[Records for the exercise — start]
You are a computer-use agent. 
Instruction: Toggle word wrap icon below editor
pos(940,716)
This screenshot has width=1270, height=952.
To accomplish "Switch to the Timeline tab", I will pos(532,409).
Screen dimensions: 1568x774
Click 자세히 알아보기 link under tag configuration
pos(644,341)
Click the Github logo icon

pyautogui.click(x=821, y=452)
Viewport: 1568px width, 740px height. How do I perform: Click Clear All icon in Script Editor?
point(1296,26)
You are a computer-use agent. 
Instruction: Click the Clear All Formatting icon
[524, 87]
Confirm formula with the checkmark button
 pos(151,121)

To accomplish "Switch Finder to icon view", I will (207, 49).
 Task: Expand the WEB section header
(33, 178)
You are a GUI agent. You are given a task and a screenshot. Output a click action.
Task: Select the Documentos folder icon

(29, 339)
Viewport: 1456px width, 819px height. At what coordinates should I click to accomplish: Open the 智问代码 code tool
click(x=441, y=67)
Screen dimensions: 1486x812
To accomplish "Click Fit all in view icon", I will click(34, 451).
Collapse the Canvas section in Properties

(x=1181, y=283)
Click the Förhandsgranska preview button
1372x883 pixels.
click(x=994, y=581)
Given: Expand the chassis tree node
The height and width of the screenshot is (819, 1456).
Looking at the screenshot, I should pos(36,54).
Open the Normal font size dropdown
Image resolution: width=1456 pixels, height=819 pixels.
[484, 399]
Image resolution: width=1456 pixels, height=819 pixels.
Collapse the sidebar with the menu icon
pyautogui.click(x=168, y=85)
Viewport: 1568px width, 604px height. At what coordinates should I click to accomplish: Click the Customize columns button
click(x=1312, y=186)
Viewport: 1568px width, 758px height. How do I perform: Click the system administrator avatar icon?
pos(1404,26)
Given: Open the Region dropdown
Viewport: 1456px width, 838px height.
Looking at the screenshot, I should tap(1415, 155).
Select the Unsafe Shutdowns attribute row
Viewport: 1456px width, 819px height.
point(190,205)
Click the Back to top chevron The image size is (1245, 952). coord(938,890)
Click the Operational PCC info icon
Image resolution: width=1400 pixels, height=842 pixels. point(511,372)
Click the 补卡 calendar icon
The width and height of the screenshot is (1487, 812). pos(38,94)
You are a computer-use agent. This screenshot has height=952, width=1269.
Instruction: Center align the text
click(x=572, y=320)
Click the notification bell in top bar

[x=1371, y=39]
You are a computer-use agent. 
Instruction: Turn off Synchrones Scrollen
[Records for the exercise — finish]
• Task requirements
The full set of entries above has to be restated exactly.

• Output of the task
You are a computer-use agent. 
Instruction: Toggle word wrap icon below editor
pos(940,716)
This screenshot has width=1270, height=952.
To accomplish "Switch to the Timeline tab", I will pos(532,409).
Screen dimensions: 1568x774
Click 자세히 알아보기 link under tag configuration
pos(644,341)
Click the Github logo icon

pyautogui.click(x=821, y=452)
Viewport: 1568px width, 740px height. How do I perform: Click Clear All icon in Script Editor?
point(1296,26)
You are a computer-use agent. 
Instruction: Click the Clear All Formatting icon
[524, 87]
Confirm formula with the checkmark button
 pos(151,121)

To accomplish "Switch Finder to icon view", I will (207, 49).
 Task: Expand the WEB section header
(33, 178)
You are a GUI agent. You are given a task and a screenshot. Output a click action.
Task: Select the Documentos folder icon

(29, 339)
Viewport: 1456px width, 819px height. At what coordinates should I click to accomplish: Open the 智问代码 code tool
click(x=441, y=67)
Screen dimensions: 1486x812
To accomplish "Click Fit all in view icon", I will click(34, 451).
Collapse the Canvas section in Properties

(x=1181, y=283)
Click the Förhandsgranska preview button
1372x883 pixels.
click(x=994, y=581)
Given: Expand the chassis tree node
The height and width of the screenshot is (819, 1456).
Looking at the screenshot, I should pos(36,54).
Open the Normal font size dropdown
Image resolution: width=1456 pixels, height=819 pixels.
[484, 399]
Image resolution: width=1456 pixels, height=819 pixels.
Collapse the sidebar with the menu icon
pyautogui.click(x=168, y=85)
Viewport: 1568px width, 604px height. At what coordinates should I click to accomplish: Click the Customize columns button
click(x=1312, y=186)
Viewport: 1568px width, 758px height. How do I perform: Click the system administrator avatar icon?
pos(1404,26)
Given: Open the Region dropdown
Viewport: 1456px width, 838px height.
Looking at the screenshot, I should tap(1415, 155).
Select the Unsafe Shutdowns attribute row
Viewport: 1456px width, 819px height.
point(190,205)
Click the Back to top chevron The image size is (1245, 952). coord(938,890)
Click the Operational PCC info icon
Image resolution: width=1400 pixels, height=842 pixels. point(511,372)
Click the 补卡 calendar icon
The width and height of the screenshot is (1487, 812). pos(38,94)
You are a computer-use agent. This screenshot has height=952, width=1269.
Instruction: Center align the text
click(x=572, y=320)
Click the notification bell in top bar

[x=1371, y=39]
You are a computer-use agent. 
Instruction: Turn off Synchrones Scrollen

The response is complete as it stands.